The first group of experiments was conducted on AVIRIS Indian Pines dataset. Firstly, we tested the proposed method in different scenarios, where an increased amount of initial training samples was used, respectively ({5, 10, 15, 20} samples per class). In particular, for Grass-pasture-mowed and Oats, the number of initial training samples is at most 10. For the co-training progress, three iterations of co-training were performed, the iteration number of co-training is denoted as t = 3 . The detailed results are listed in Table 1, and classifications are shown in Figure 9. We make two observations on Table 1: First, as the initial training samples increase, the OA is in an upward trend until it becomes stable, and the OA of 20 training samples improves a little bit as compared with 15. Furthermore, in the case of 15 initial training samples, the network structure and sample selection strategy used in the proposed method can be used to train the network well. Second, we analyze the classification results of each class. For the classes with very few samples, Alfalfa, Grass-pasture-mowed and Oats, the classification accuracy had already reached 100% when the initial training samples is 10. Furthermore, when the initial training samples is set as 5 or 10, the classification accuracy for each class is not stable, especially for Corn-notill, Soybean-mintill and Woods, as for those classes the number of samples is large. However, the results are more stable when the initial training samples size is set as 15 and 20.
Then we compare the proposed method with three HSI classifiers algorithms in Table 2. In order to evaluate the performance of co-training in the proposed algorithm, firstly, we compare the proposed algorithm with a state-of-the-art supervised spectral–spatial deep learning algorithm CNN and a self-training based semi-supervised classification approach CDL-MD-L. It is obvious especially when there is a very small initial training samples that the performance between our method and other two algorithms shows the significant advantage (maximum improvement of 41% in 5 initial training samples per class). To validate the effectiveness of the residual network in the proposed framework, we also compare the proposed algorithm with a co-training CNN with non-residual networks Co-DC-CNN, it can be found in Table 2 that the proposed algorithm achieves a better performance using the residual network.
Moreover, we compare the proposed method with four different semi-supervised approaches. As the results show in Table 3, the proposed method provides the best performance even with small number of initial training samples. In particular, when the initial training sample is 5, the proposed method obtained the best result OA of 88.42%, which is 6.31% higher than the second best (82.11%) achieved by PNGrow.

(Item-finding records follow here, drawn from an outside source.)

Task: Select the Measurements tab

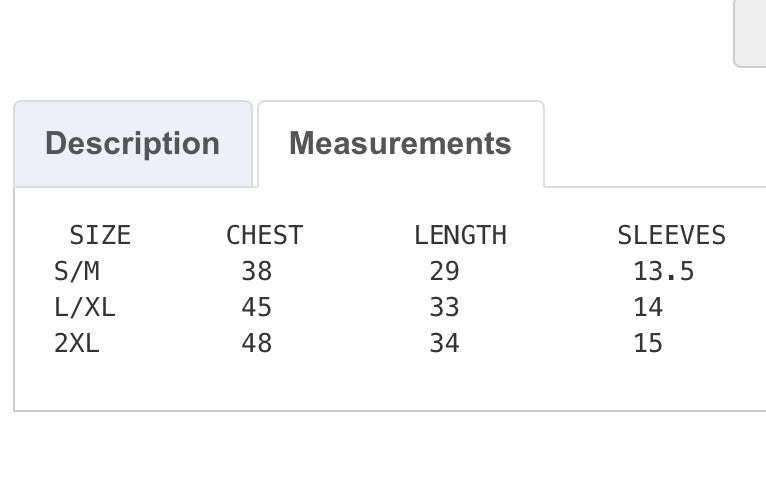Action: (401, 144)
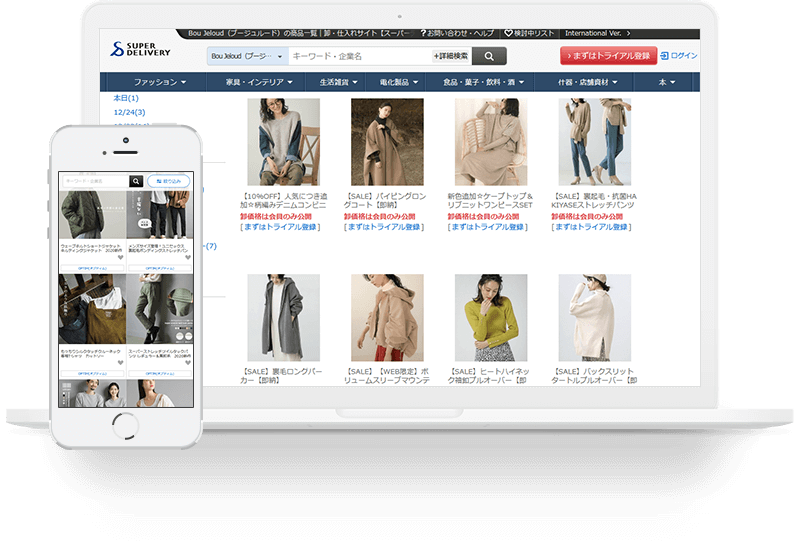Expand the Bou Jeloud search scope dropdown

247,56
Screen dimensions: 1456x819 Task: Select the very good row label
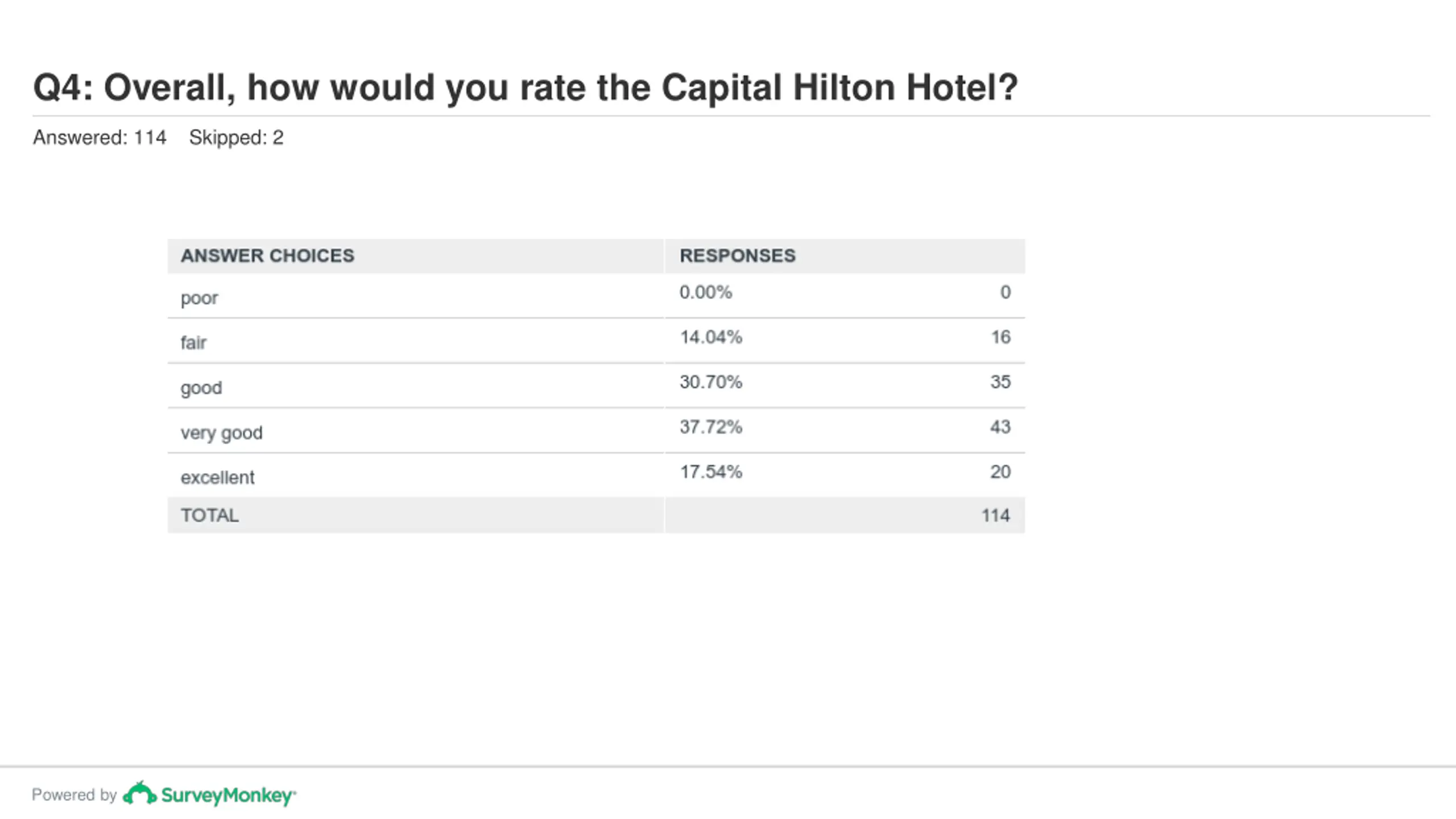[222, 433]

3.3. Experimental Results on the ROSIS-03 University of Pavia Dataset

The second experiment was conducted on the ROSIS-03 University of Pavia Dataset. The results are listed in Table 4, and the visual classification results are shown in Figure 10. In this dataset, as the initial training samples increases, the OA improves and the per-class accuracy is more stable. The comparison between our proposed method and state-of-the-art HSI classifiers algorithms are presented in Table 5. The comparison between our proposed method and other semi-supervised methods are presented in Table 6. The proposed method obtained the best result on the 10, 15, 20 initial training samples, but on the 5 initial training samples, the OA and κ is lower than PNGrow. However, the iteration of proposed method is only three where the iteration of PNGrow is ten. In Section 4, we will discuss the relationship between classification results and the number of iterations in co-training.

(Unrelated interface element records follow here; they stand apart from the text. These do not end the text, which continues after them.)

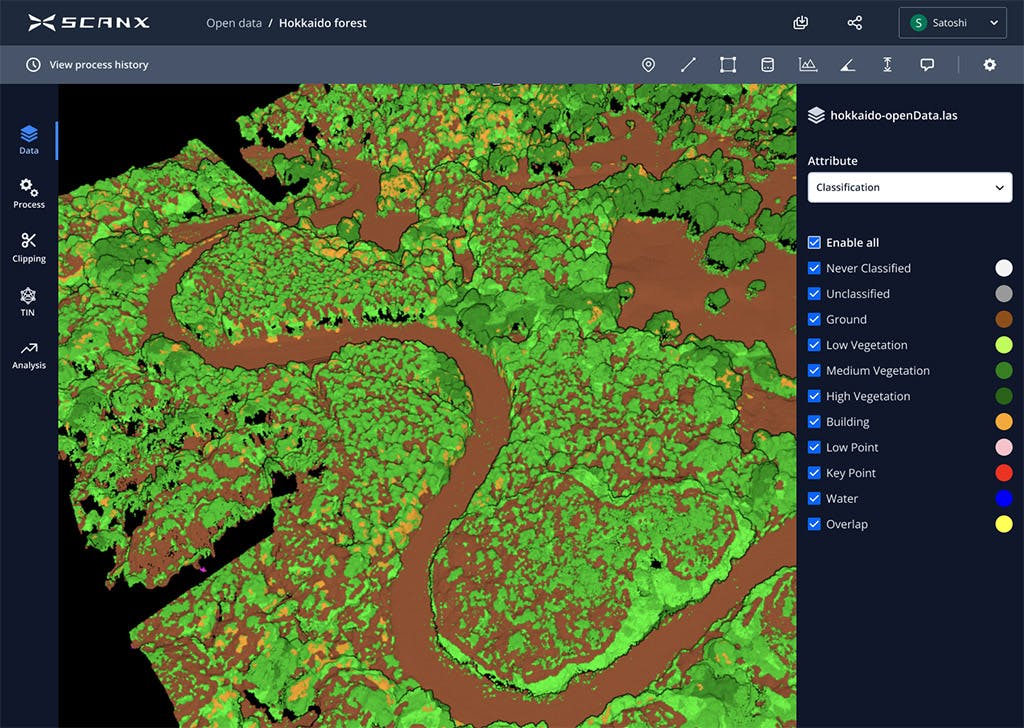Image resolution: width=1024 pixels, height=728 pixels.
Task: Toggle visibility of High Vegetation points
Action: tap(813, 396)
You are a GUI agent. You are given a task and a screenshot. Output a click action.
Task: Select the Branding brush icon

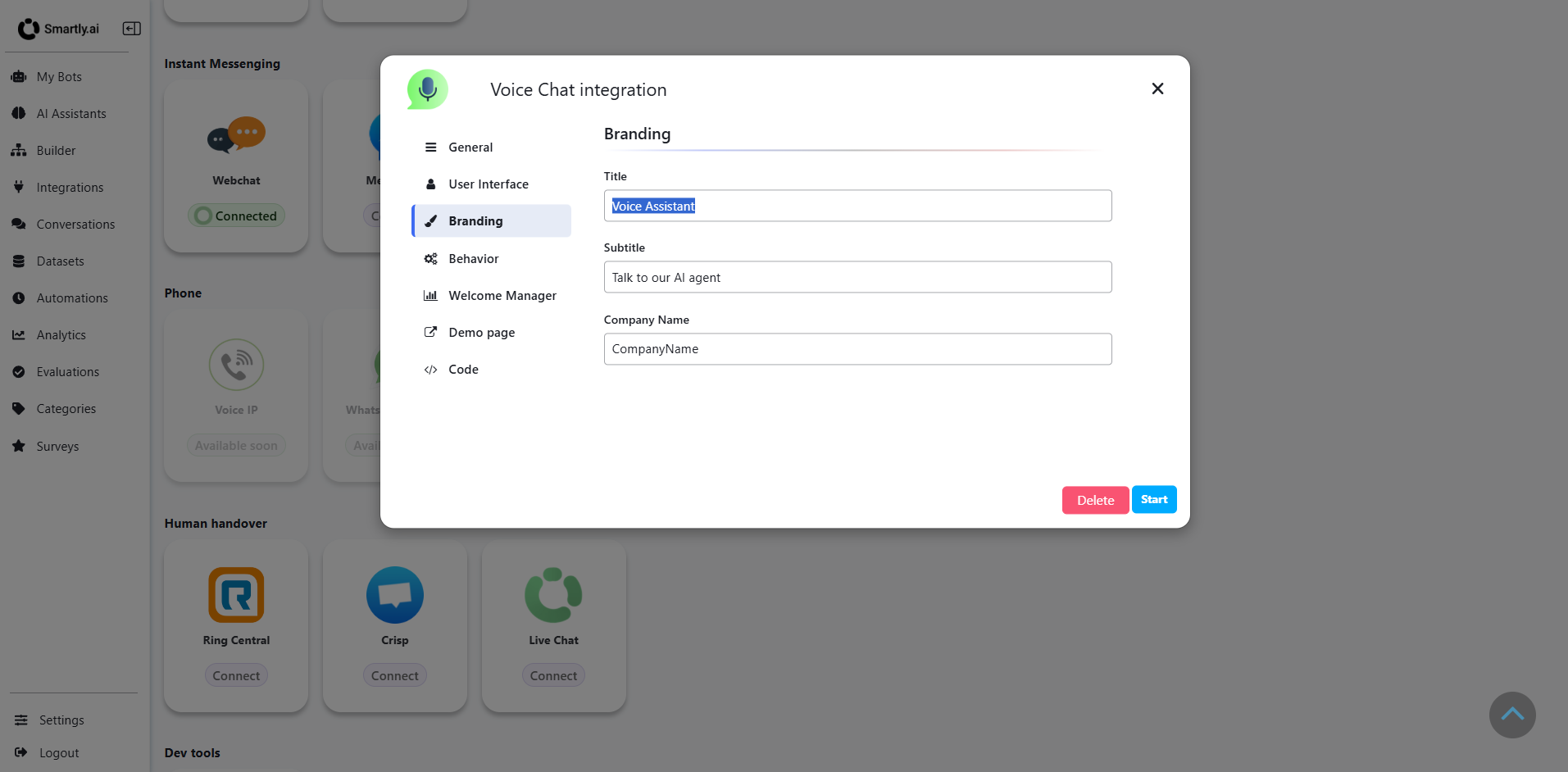(431, 220)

3.4. Experimental Results on the AVIRIS Salinas Valley Dataset

The third experiment was conducted on the AVIRIS Salinas Valley. We tested the proposed method on different initial training samples sizes same as the AVIRIS Indian Pines Dataset. The detailed results are listed in Table 7, and the classifications are shown in Figure 11. In this dataset, as the initial training samples increases, the OA have been improved and the per-class accuracies are more stable. The comparison between our proposed method and other methods are presented in Table 8 and Table 9. For each class, the number of sample is large. With large number of samples, the classification results after three iterations of co-training are not ideal, especially on the two classes with high number of samples, Grapes_untrained and Vinyard_untrained.

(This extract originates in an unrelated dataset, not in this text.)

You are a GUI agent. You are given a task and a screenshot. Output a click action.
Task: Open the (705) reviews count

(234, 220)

3.5. Experimental Results on Hyperion Dataset

The fourth experiment was conducted on a Hyperion dataset. We tested the proposed method on different initial training samples, respectively ({5, 10, 15} samples per class). Because the number of samples per class is small, we didn’t test the experiment on 20 initial training samples. The number of iterations in co-training is two. The results are listed in Table 10, and the visual classification results are shown in Figure 12. In this dataset, as the initial training samples increases, the OA have been improved and more stable. The comparison between our proposed method and the state-of-the-art HSI classifiers method are presented in Table 11. According to Table 11, the proposed method performs best.

4. Discussion

4.1. Influence of Network Hyper-Parameters

For the proposed classification framework, the choice of network hyper-parameters has an effect on the training process and classification performance. In this section, we investigate the impact on the proposed framework from two aspects: The kernel number of convolutional layers and the spatial size of the input image patch in the spatial-Resnet.
For the “bottleneck” building block, the number of kernel and the quadruple operation is designed by referring to the literature [23]. The two blocks do not use pooling and therefore it does not increase the number of dimensions and feature channels to compensate for the loss of information after pooling, so the adjacent two blocks are with the same width. Then we experimentally verified the kernel number of convolutional layers (the width of the network). We assessed different kernel numbers from 10 to 25 in an interval of 5 in each convolutional layer to find a general framework. The classification results of all datasets using different number of kernels with 5 initial training samples per class in Figure 13a. The framework with 20 kernels in each convolutional layer achieved the highest classification accuracy in the Indian Pines, Pavia University datasets and Hyperion data, and the framework with 15 kernels obtained the best performance in the Salinas Valley dataset, but it is a little bit higher than the 20 kernels. To maintain data consistency, we use 20 kernels for all datasets.
In order to get an appropriate size of spatial neighborhood in the spatial-Resnet, we tested 15 × 15, 19 × 19, 23 × 23, 27 × 27, 31 × 31, 35 × 35, 39 × 39 and 43 × 43. Figure 13b shows the classification results of all datasets using different sizes of spatial neighborhood with 5 initial training samples per class. It can be seen that the accuracy increases quickly with the increase of spatial size at first, then plateaued when the spatial size reached 27 × 27. Therefore, as a trade-off between accuracy and amount of data involved, we empirically choose 27 × 27 as the spatial neighborhood size.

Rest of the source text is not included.